◆ Task statement: Going down the data below, set down exactly the line with "Diskusia [tab] (102, 1338)" and each line after it through the line with "Podrobnosti hodnotenia (169, 74)"; no other lines.
-- Opening Marker --
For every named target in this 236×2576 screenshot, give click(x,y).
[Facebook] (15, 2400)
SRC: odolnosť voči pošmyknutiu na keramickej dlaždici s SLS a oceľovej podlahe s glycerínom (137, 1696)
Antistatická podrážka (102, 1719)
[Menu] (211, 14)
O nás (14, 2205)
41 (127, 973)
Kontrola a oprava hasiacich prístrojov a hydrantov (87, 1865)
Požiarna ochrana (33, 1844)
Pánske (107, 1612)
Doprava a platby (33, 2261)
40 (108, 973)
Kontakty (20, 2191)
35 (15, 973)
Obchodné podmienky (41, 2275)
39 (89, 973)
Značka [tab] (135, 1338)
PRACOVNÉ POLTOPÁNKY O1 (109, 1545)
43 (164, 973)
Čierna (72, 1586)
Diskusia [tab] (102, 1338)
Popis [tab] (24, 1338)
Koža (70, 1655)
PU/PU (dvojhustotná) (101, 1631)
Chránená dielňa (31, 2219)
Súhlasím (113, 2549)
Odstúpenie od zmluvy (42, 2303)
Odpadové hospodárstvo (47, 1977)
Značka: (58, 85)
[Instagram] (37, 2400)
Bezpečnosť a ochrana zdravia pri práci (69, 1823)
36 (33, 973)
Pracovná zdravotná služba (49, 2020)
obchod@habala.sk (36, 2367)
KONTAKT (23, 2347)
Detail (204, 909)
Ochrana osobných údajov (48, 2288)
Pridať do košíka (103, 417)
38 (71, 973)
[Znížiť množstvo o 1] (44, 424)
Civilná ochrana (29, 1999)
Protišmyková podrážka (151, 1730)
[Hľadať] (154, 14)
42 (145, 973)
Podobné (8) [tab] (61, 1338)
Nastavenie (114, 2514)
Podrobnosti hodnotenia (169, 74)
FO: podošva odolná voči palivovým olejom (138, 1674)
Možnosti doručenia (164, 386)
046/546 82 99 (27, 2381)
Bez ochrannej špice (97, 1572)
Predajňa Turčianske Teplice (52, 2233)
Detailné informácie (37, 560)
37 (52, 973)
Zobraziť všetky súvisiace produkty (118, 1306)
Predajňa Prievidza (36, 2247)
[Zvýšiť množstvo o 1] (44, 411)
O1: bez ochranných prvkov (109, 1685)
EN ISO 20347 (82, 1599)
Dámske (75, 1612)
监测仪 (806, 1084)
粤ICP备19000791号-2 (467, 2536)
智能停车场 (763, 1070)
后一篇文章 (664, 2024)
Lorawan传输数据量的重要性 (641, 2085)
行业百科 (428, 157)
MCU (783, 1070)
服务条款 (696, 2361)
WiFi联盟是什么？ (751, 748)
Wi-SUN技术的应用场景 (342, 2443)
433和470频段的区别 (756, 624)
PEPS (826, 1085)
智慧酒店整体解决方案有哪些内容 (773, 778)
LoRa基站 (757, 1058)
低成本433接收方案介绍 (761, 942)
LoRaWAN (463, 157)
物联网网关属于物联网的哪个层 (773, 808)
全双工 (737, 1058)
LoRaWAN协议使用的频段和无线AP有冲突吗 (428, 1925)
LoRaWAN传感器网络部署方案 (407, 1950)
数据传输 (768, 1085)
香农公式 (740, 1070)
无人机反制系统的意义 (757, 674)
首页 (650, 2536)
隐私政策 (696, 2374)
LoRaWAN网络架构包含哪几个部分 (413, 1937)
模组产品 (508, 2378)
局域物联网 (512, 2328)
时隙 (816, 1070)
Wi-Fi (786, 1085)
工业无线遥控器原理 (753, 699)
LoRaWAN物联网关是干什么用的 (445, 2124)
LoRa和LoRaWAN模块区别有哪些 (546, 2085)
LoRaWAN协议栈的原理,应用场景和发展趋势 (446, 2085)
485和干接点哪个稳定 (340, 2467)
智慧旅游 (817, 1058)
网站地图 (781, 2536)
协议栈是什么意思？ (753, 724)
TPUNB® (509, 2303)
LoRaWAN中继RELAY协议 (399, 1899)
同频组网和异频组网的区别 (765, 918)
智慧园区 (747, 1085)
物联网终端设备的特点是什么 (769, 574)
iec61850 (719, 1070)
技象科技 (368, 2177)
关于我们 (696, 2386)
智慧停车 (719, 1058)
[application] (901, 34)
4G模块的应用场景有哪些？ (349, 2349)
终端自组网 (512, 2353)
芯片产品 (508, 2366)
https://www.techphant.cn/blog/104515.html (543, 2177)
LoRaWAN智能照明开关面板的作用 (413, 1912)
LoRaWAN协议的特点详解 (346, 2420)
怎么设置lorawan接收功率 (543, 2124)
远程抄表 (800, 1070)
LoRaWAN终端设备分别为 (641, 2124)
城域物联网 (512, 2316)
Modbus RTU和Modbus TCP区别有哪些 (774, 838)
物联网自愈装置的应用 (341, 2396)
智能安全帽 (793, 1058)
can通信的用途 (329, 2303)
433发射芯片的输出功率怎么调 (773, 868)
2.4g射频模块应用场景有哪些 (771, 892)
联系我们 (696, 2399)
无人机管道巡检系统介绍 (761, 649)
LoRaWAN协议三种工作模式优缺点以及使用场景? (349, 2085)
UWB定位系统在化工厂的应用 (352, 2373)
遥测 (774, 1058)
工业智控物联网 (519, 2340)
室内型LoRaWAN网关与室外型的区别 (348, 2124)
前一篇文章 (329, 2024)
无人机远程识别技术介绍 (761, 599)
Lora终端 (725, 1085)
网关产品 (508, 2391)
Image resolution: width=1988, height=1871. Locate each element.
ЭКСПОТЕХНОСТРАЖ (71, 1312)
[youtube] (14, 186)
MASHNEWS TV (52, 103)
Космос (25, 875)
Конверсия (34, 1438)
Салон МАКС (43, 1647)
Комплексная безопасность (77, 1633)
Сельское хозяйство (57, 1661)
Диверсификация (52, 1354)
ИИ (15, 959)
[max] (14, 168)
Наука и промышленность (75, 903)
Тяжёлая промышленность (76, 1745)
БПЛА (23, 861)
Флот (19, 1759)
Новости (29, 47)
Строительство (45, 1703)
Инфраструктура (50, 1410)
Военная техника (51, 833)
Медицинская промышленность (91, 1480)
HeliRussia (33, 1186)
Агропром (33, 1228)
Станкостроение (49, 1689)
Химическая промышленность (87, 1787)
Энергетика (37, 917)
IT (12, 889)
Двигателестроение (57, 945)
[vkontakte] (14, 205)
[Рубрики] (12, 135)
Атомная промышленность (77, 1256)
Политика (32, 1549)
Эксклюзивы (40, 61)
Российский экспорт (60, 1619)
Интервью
-- Closing Marker --
◆ Result:
Diskusia [tab] (102, 1338)
Popis [tab] (24, 1338)
Koža (70, 1655)
PU/PU (dvojhustotná) (101, 1631)
Chránená dielňa (31, 2219)
Súhlasím (113, 2549)
Odstúpenie od zmluvy (42, 2303)
Odpadové hospodárstvo (47, 1977)
Značka: (58, 85)
[Instagram] (37, 2400)
Bezpečnosť a ochrana zdravia pri práci (69, 1823)
36 (33, 973)
Pracovná zdravotná služba (49, 2020)
obchod@habala.sk (36, 2367)
KONTAKT (23, 2347)
Detail (204, 909)
Ochrana osobných údajov (48, 2288)
Pridať do košíka (103, 417)
38 (71, 973)
[Znížiť množstvo o 1] (44, 424)
Civilná ochrana (29, 1999)
Protišmyková podrážka (151, 1730)
[Hľadať] (154, 14)
42 (145, 973)
Podobné (8) [tab] (61, 1338)
Nastavenie (114, 2514)
Podrobnosti hodnotenia (169, 74)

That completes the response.